TASK SET >>
#1 Answer these from the LlmFactory documentation below, one line each:
(a) What is the default value of model_id?
(b) Which core class does from_model_object import when model_type is 'gguf'?
(c) What return type is given for the core property?
#2 In the LlmFactory documentation below, copy everything from "model_id (str, optional): Name" down to "tokenizer=tokenizer, model_id=model_id, model_type=model_type)" without any change.
#3 Carry on with the LlmFactory documentation below, picking up right after its last line.

EXCERPTED TEXT >>

Initialise the factory object with an already loaded model.

Args

model : Any
The pre-loaded model.
tokenizer : Any
The pre-loaded tokenizer.
model_type (Literal['default', 'gptq', 'awq', 'gguf', 'openai', 'exl2']): Type of model format.
model_id : str, optional
Name to be given to the model, recommend to use the repo ID on HuggingFace. Defaults to 'Unknown'.

Returns

LlmFactory
The initialised llm factory.
Expand source code
@classmethod
def from_model_object(cls, model: Any, tokenizer: Any, model_type: Literal['default', 'gptq', 'awq', 'gguf', 'openai', 'exl2'], model_id: str = 'Unknown', **kwargs) -> LlmFactory:
    """Initialise the factory object with an already loaded model.

    Args:
        model (Any): The pre-loaded model.
        tokenizer (Any): The pre-loaded tokenizer.
        model_type (Literal['default', 'gptq', 'awq', 'gguf', 'openai', 'exl2']): Type of model format.
        model_id (str, optional): Name to be given to the model, recommend to use the repo ID on HuggingFace. Defaults to 'Unknown'.

    Returns:
        LlmFactory: The initialised llm factory.
    """
    if model_type in ['default', 'gptq', 'awq']:
        from ..Cores.huggingface_core import HuggingfaceCore
        core = HuggingfaceCore.from_model_object(model=model, tokenizer=tokenizer, model_id=model_id, model_type=model_type)
    elif model_type == 'gguf':
        from ..Cores.llamacpp_core import LlamaCppCore
        core = LlamaCppCore.from_model_object(model=model, tokenizer=tokenizer, model_id=model_id)
    elif model_type == 'exl2':
        from ..Cores.exllamav2_core import Exl2Core
        core = Exl2Core.from_model_object(model=model, tokenizer=tokenizer, model_id=model_id)
    elif model_type == 'openai':
        from ..Cores.openai_core import OpenAICore
        core = OpenAICore.from_model_object(model=model, tokenizer=tokenizer, model_id=model_id)
    factory = cls(model_id='', nit_empty=True)
    factory._core = core
    factory._model_id = core.model_id
    factory._model_type = model_type
    return factory

Instance variables

var core : Type[BaseCore]

Core model of the llm factory.

Returns

Type[BaseCore]
Core model of the llm factory.
Expand source code
@property
def core(self) -> Type[BaseCore]:
    """Core model of the llm factory.

    Returns:
        Type[BaseCore]: Core model of the llm factory.
    """
    return self._core
var model_id : str

Model id (from Huggingface).

Returns

str
Model id (from Huggingface).
Expand source code
@property
def model_id(self) -> str:
    """Model id (from Huggingface).

    Returns:
        str: Model id (from Huggingface).
    """
    return self._model_id
var model_type : str

Type of model format.

SUPPLIED MATERIAL >>

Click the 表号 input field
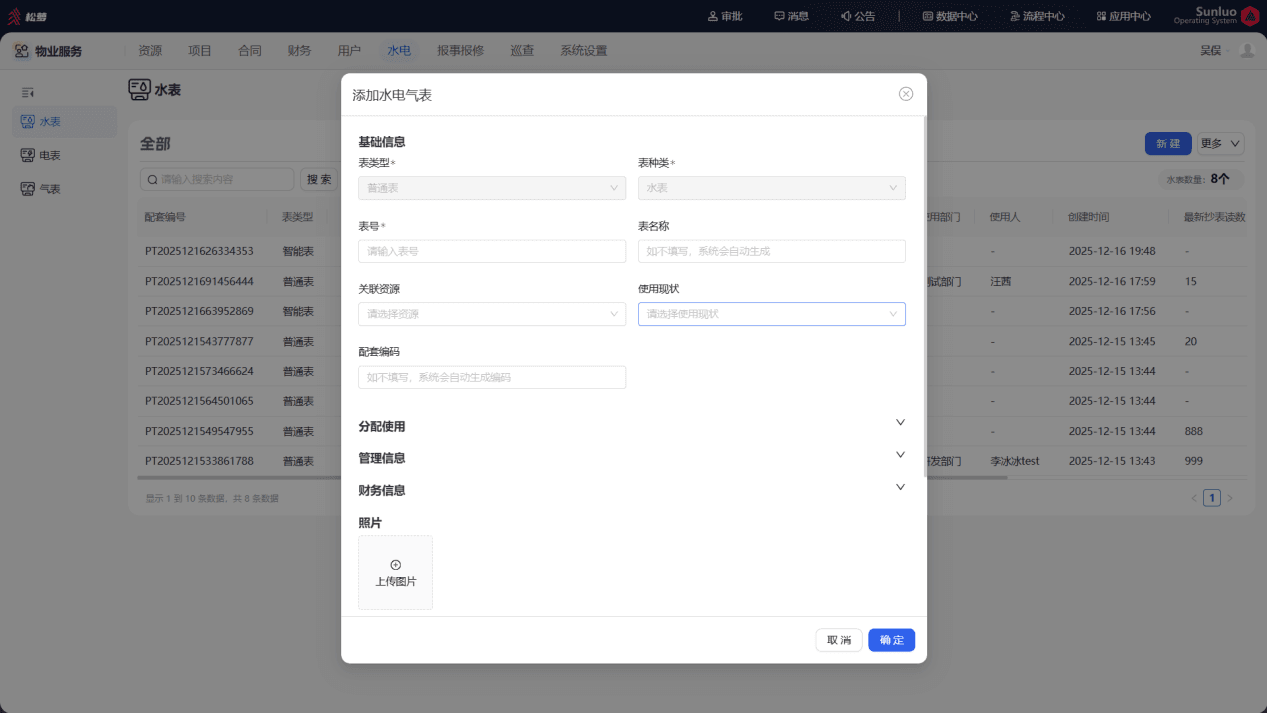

OUTPUTS FOR THE TASKS >>
#1
(a) 'Unknown'
(b) LlamaCppCore
(c) Type[BaseCore]

#2
model_id (str, optional): Name to be given to the model, recommend to use the repo ID on HuggingFace. Defaults to 'Unknown'.

    Returns:
        LlmFactory: The initialised llm factory.
    """
    if model_type in ['default', 'gptq', 'awq']:
        from ..Cores.huggingface_core import HuggingfaceCore
        core = HuggingfaceCore.from_model_object(model=model, tokenizer=tokenizer, model_id=model_id, model_type=model_type)

#3
Returns

str
Type of model format.
Expand source code
@property
def model_type(self) -> str:
    """Type of model format.

    Returns:
        str: Type of model format.
    """
    return self._model_type 
var prompt_templatePromptTemplate

Default prompt template for the model.

Returns

PromptTemplate
Default prompt template for the model.
Expand source code
@property
def prompt_template(self) -> PromptTemplate:
    """Default prompt template for the model.

    Returns:
        PromptTemplate: Default prompt template for the model.
    """
    return self.core.prompt_template

Methods

def call(self, temperature: float = 0.8, max_new_tokens: int = 2048, top_p: float = 0.95, top_k: int = 40, repetition_penalty: float = 1.1, stop: Optional[List[str]] = None, newline=True, **kwargs: Dict[str, Any]) ‑> Type[BaseLLM]

Calling the object will create a langchain format llm with the generation configurations passed from the arguments.

Args

temperature : float, optional
Set how "creative" the model is, the samller it is, the more static of the output. Defaults to 0.8.
max_new_tokens : int, optional
Maximum number of tokens to generate by the llm. Defaults to 2048.
top_p : float, optional
While sampling the next token, only consider the tokens above this p value. Defaults to 0.95.
top_k : int, optional
While sampling the next token, only consider the top "top_k" tokens. Defaults to 40.
repetition_penalty : float, optional
The value to penalise the model for generating repetitive text. Defaults to 1.1.
stop : Optional[List[str]], optional
List of strings to stop the generation of the llm. Defaults to None.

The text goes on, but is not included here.